Records shown =
+ + +

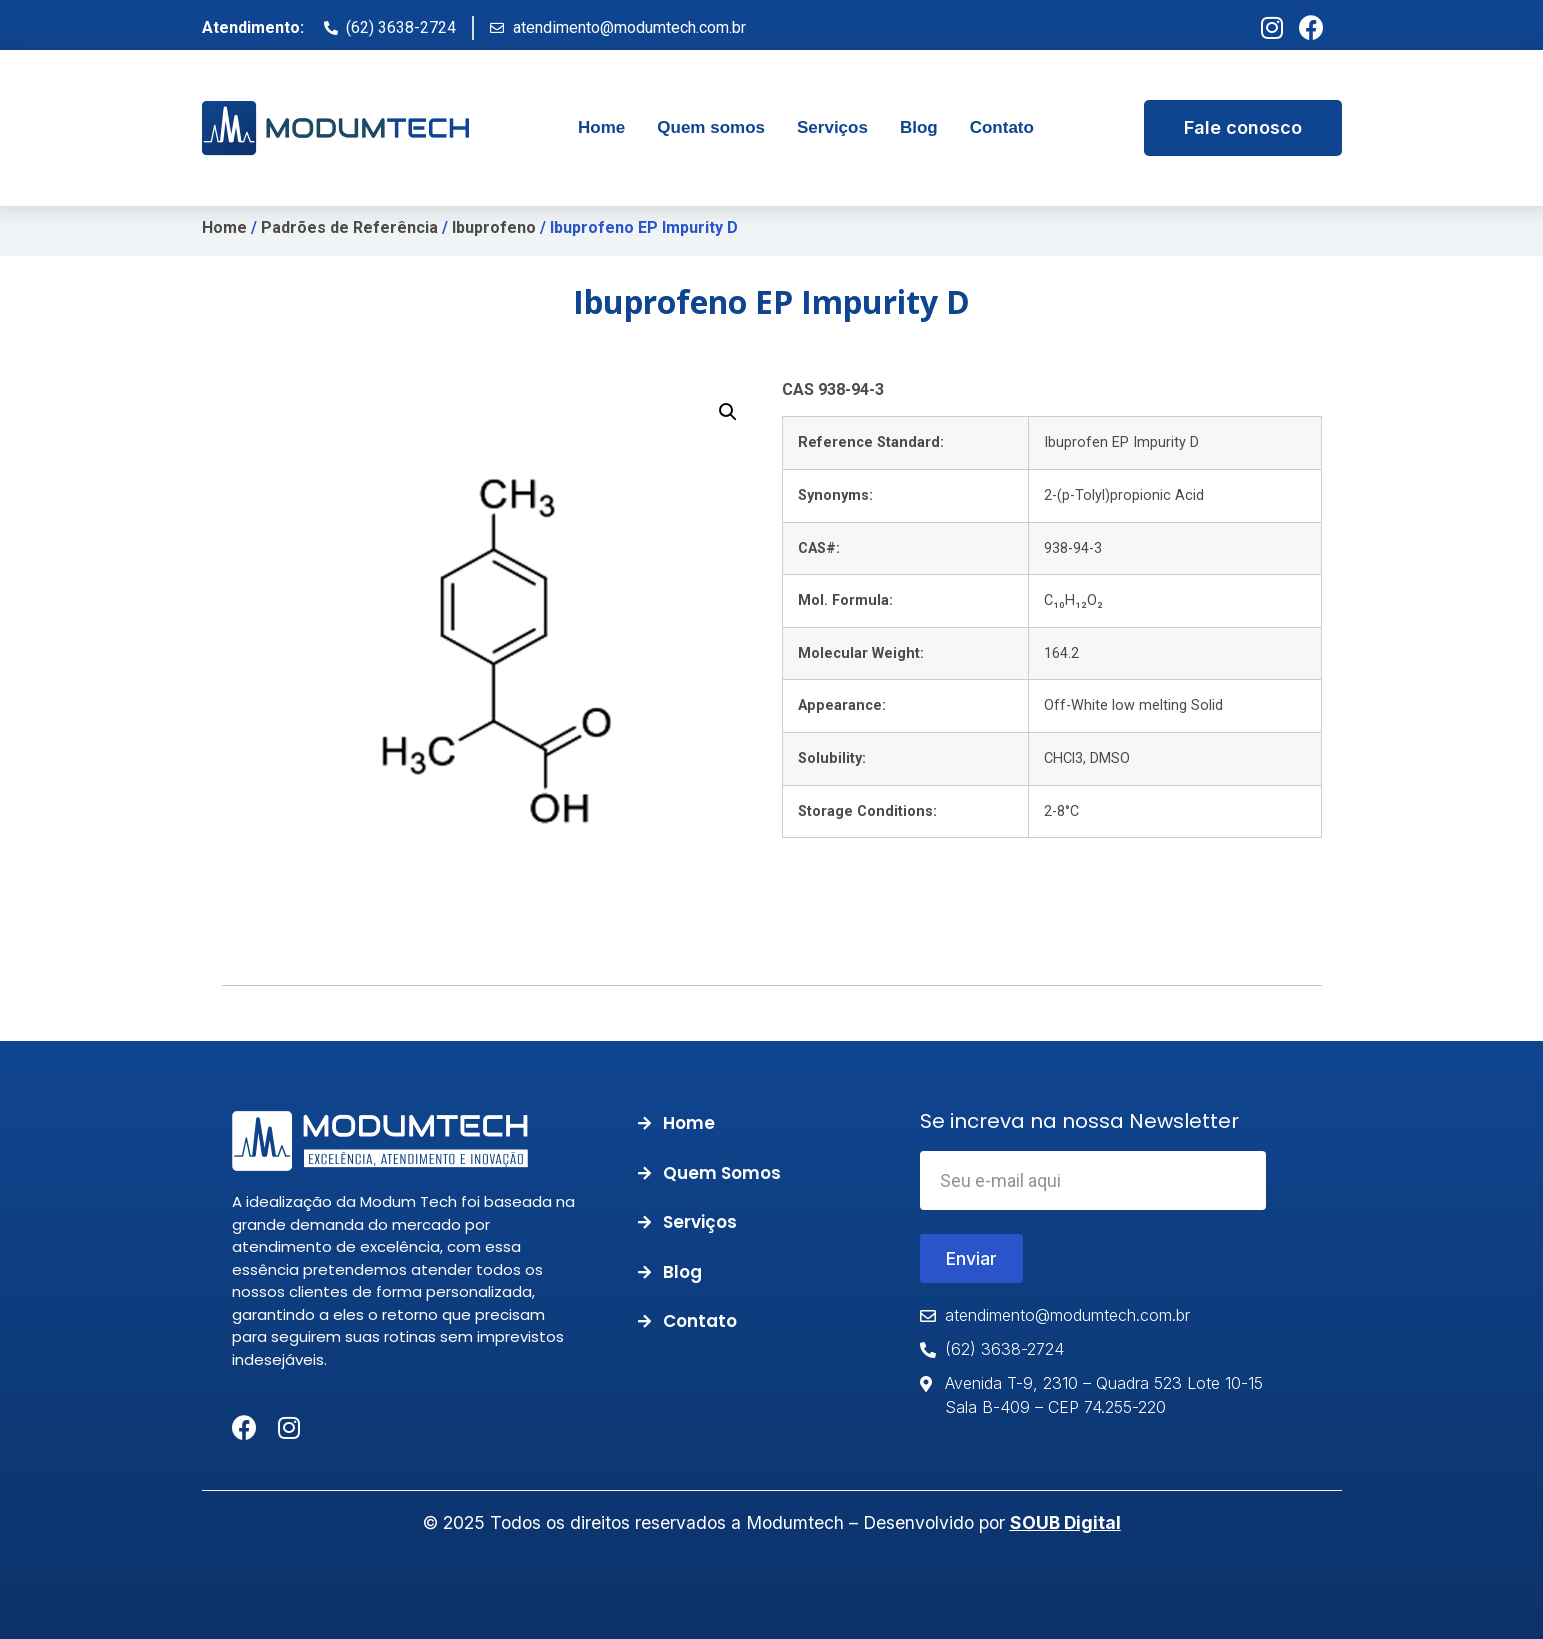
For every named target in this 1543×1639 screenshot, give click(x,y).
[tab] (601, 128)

+ + +

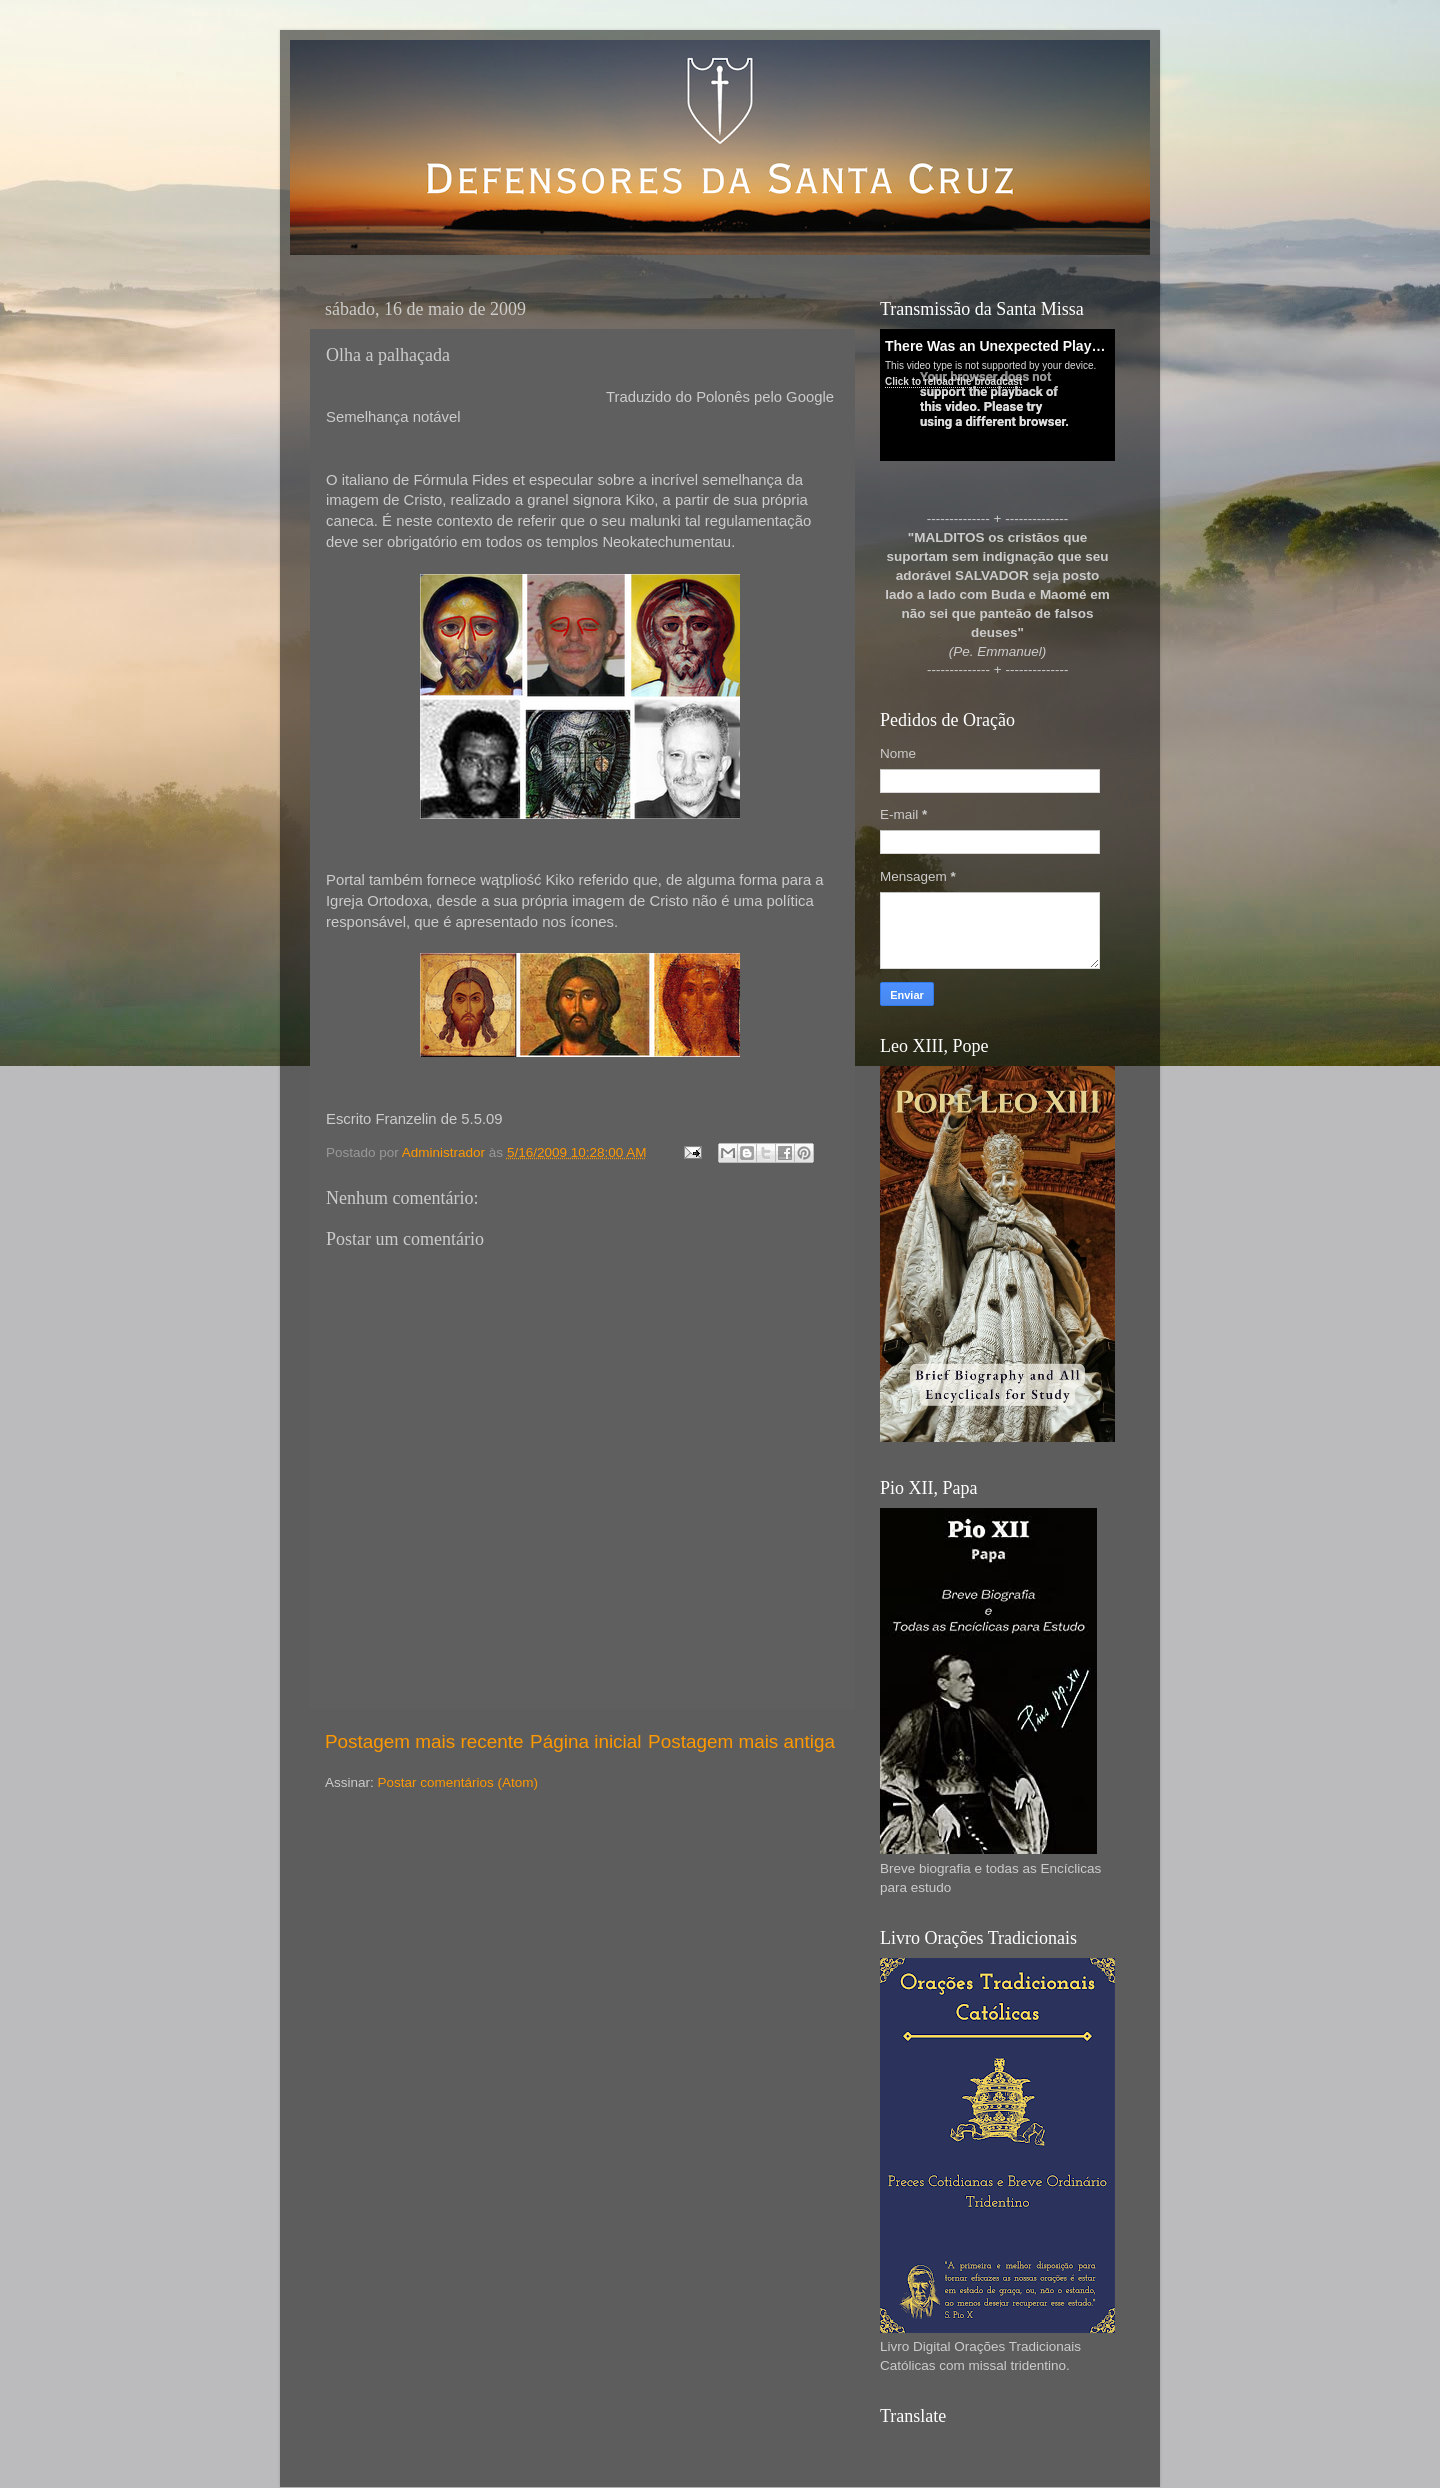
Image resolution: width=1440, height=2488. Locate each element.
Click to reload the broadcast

+ + +

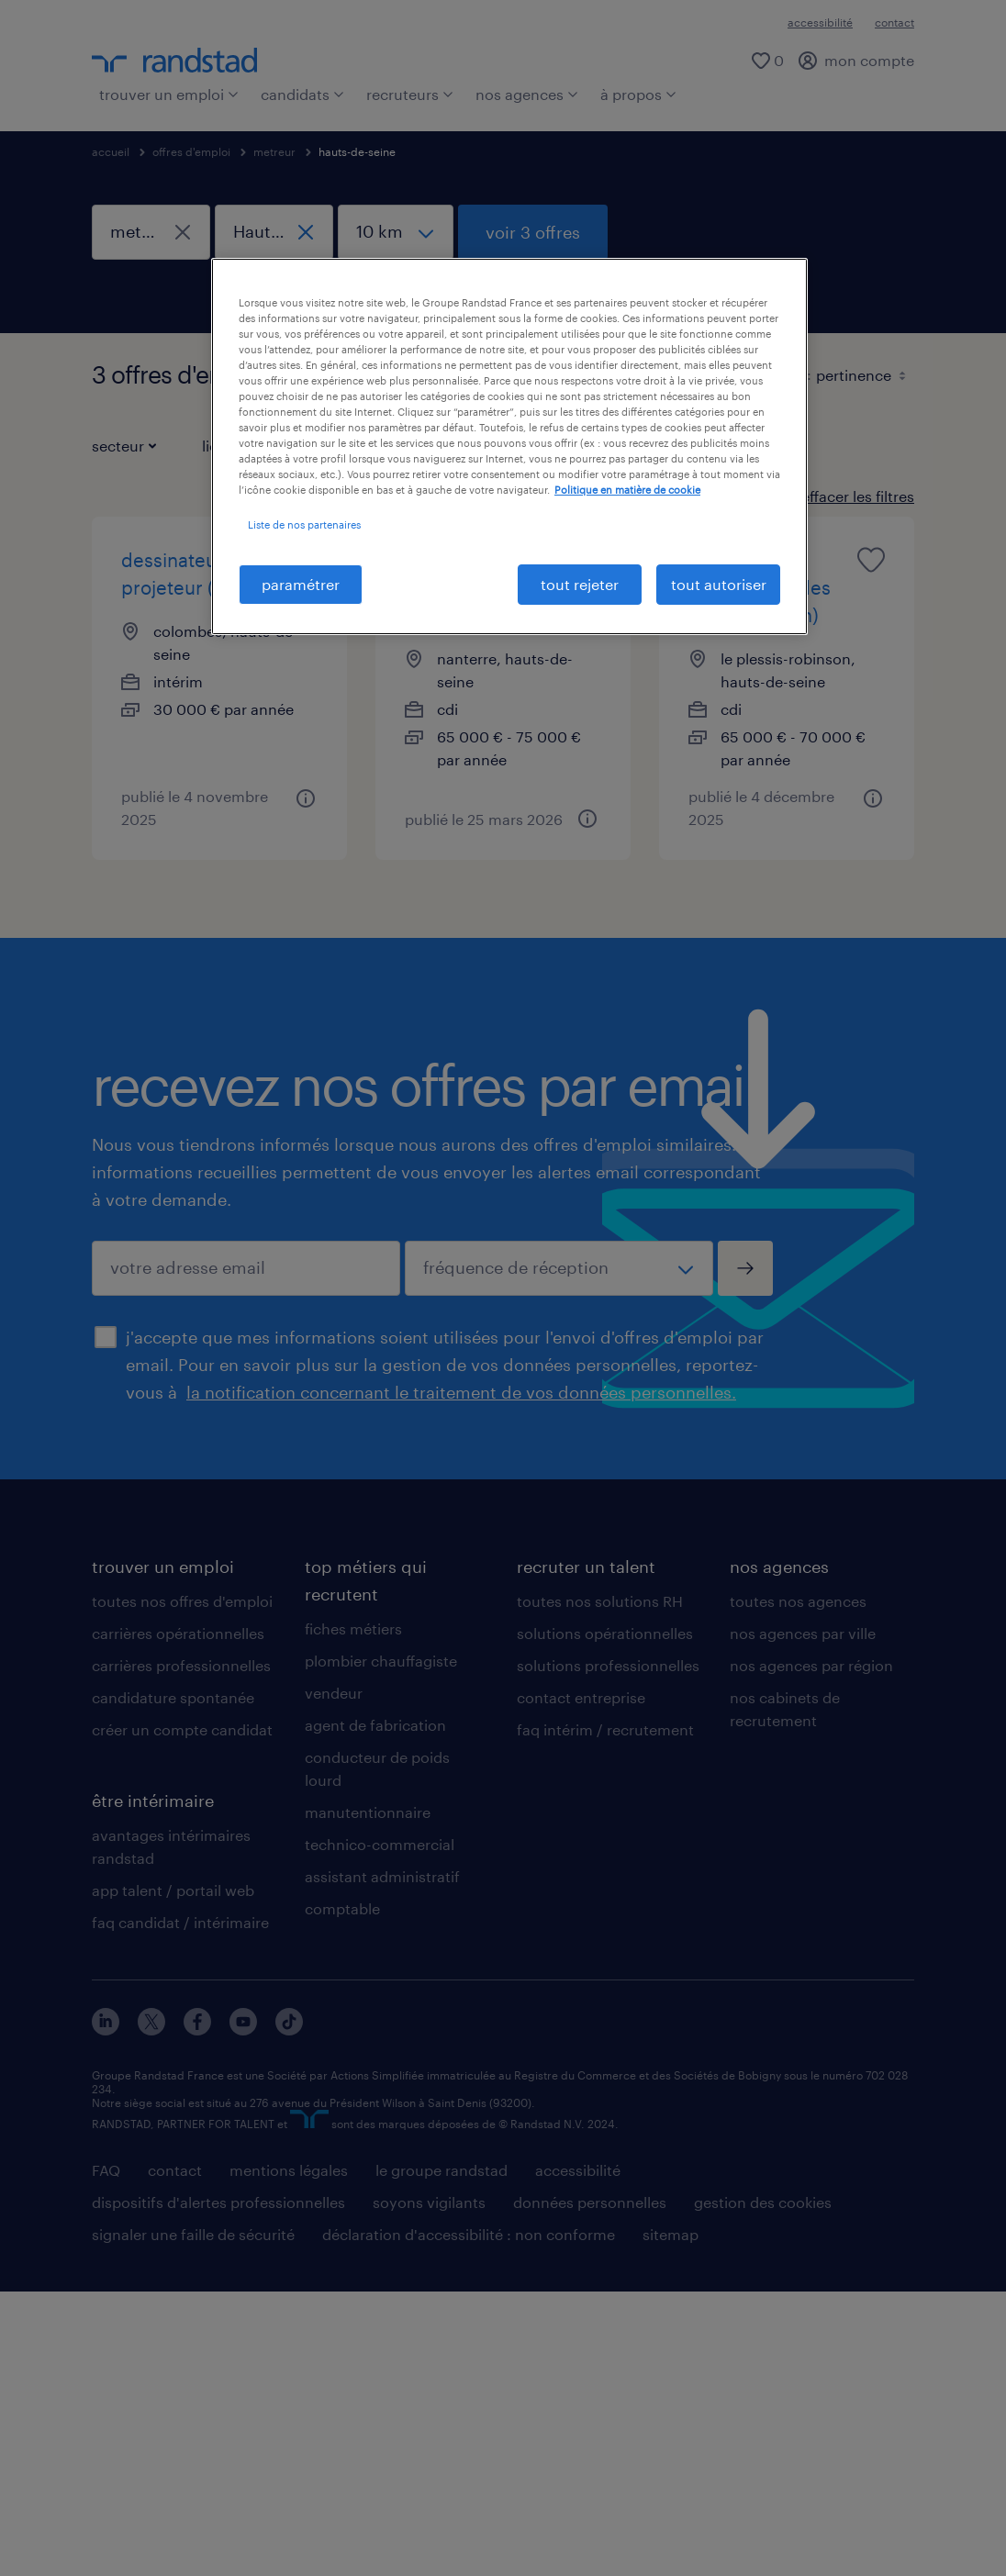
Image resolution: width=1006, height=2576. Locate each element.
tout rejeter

+ + +

Written task = Render everything in the items above from the line containing "For every named" down to the line containing "[tab] (601, 128)" as a numbered list, omitting any blank lines.

Result of this task =
1. For every named target in this 1543×1639 screenshot, give click(x,y).
2. [tab] (601, 128)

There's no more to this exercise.